• Task instructions: Leave out the pictures and repeat exactly the lines from the one containing "Given: Select the top tool in left sidebar" through the end of the records.

Dataset records

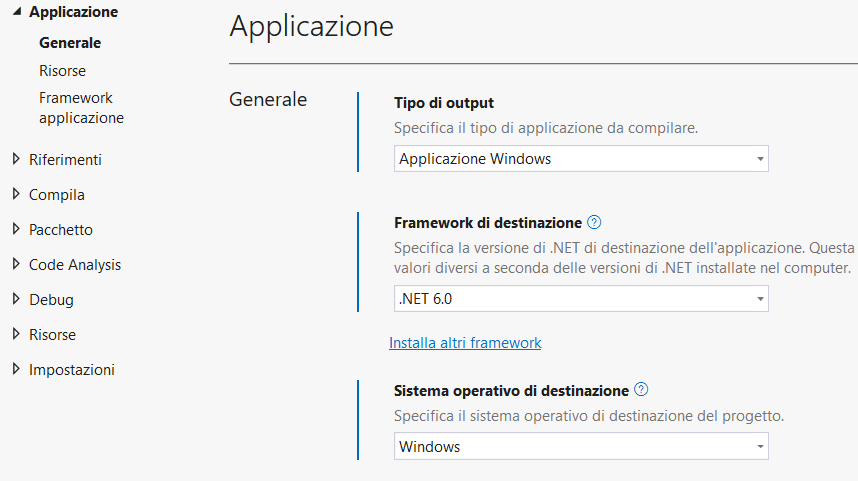Expand the Pacchetto section arrow
The image size is (858, 481).
click(16, 229)
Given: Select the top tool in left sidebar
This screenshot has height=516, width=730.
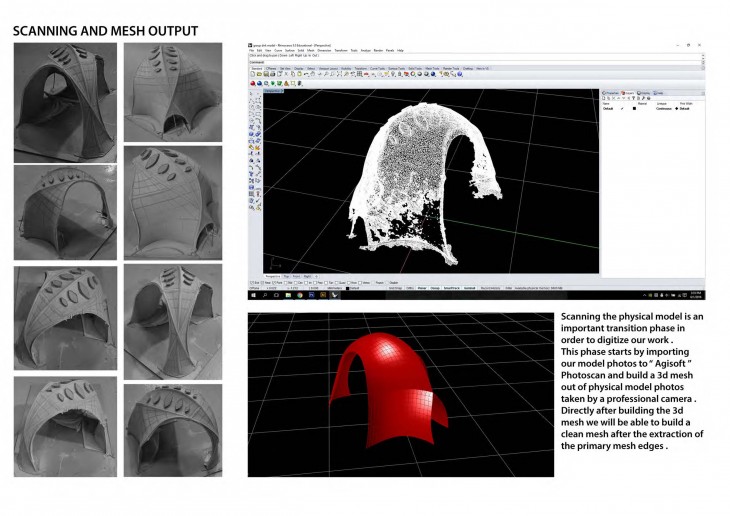Looking at the screenshot, I should [x=251, y=92].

• Answer area:
Given: Select the top tool in left sidebar
This screenshot has height=516, width=730.
Looking at the screenshot, I should [x=251, y=92].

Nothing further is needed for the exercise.